L'emplacement du lit était encore visible à travers la couche de poussière, sur
les lattes du plancher. Un enchevêtrement de taches noires au milieu de la
chambre. Julián observa ce vide pendant presque une minute, déconcerté. Je vis
dans regard qu'il avait du mal à reconnaître cet endroit, que tout lui
apparaissait comme un décor macabre et cruel. Je le pris par le bras et le
ramenai vers l'escalier.
    – Il n'y a rien ici, Julián,
murmurai-je. La famille a tout vendu avant son départ en Argentine.
    Julián acquiesça faiblement
Nous redescendîmes au rez-de-chaussée. Une fois là, il se dirigea vers la
bibliothèque. Les rayons étaient vides, la cheminée envahie de décombres.

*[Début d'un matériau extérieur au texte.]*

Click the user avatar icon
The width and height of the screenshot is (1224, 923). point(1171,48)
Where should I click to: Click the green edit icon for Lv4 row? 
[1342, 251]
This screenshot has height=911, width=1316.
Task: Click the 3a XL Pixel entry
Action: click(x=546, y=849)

Les
murs, d'une pâleur de mort, ondulaient à la lumière du briquet. Les créanciers
et les usuriers avaient réussi à emporter jusqu'à la mémoire de ce lieu, qui
devait s'être perdue dans le labyrinthe d’un quelconque bric-à-brac.
    – Je suis venu pour rien,
murmurait Julián.
    C'est mieux ainsi, pensai-je.
Je comptais les secondes qui nous séparaient de la porte. Si je pouvais faire
en sorte qu'il s'éloigne de là et reste ainsi, à jamais poignardé par le vide,
nous avions peut-être encore une chance. Je laissai Julián s'imprégner de la
ruine de ce lieu, la graver dans son souvenir.
    – Il fallait que tu reviennes
et la revoies, dis-je. Maintenant, tu es sûr qu'il n'y a rien. C'est seulement
une vieille villa abandonnée, Julián. Rentrons à la maison.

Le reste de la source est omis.